(Data entries)

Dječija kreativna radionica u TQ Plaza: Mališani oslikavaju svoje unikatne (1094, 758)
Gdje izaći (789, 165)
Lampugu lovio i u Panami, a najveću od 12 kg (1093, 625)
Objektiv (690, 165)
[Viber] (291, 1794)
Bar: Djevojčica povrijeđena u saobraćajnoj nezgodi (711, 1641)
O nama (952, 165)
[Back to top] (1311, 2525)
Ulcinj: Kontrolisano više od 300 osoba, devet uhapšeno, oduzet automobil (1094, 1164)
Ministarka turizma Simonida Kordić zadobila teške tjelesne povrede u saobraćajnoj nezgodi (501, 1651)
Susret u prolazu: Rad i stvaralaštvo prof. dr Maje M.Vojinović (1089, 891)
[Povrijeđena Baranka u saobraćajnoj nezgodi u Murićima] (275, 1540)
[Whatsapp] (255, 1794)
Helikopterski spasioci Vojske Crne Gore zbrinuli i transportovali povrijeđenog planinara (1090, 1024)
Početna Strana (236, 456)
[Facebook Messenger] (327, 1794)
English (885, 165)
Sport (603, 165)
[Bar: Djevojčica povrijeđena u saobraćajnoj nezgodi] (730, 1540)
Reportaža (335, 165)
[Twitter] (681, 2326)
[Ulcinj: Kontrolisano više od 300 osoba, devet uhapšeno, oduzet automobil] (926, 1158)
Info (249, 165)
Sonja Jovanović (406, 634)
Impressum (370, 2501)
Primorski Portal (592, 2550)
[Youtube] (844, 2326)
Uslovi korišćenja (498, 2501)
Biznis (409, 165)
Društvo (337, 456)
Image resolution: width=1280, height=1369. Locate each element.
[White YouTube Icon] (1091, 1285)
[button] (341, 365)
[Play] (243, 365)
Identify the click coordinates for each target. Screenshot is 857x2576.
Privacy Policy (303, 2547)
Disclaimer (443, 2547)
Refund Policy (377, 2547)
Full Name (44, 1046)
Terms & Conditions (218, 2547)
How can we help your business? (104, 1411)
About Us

◆ Assignment
Copy, exactly and only, the lines above that begin with the one containing "[Youtube] (844, 2326)" and finish with the one containing "Identify the click".

◆ Response below
[Youtube] (844, 2326)
Uslovi korišćenja (498, 2501)
Biznis (409, 165)
Društvo (337, 456)
Image resolution: width=1280, height=1369. Locate each element.
[White YouTube Icon] (1091, 1285)
[button] (341, 365)
[Play] (243, 365)
Identify the click coordinates for each target. Screenshot is 857x2576.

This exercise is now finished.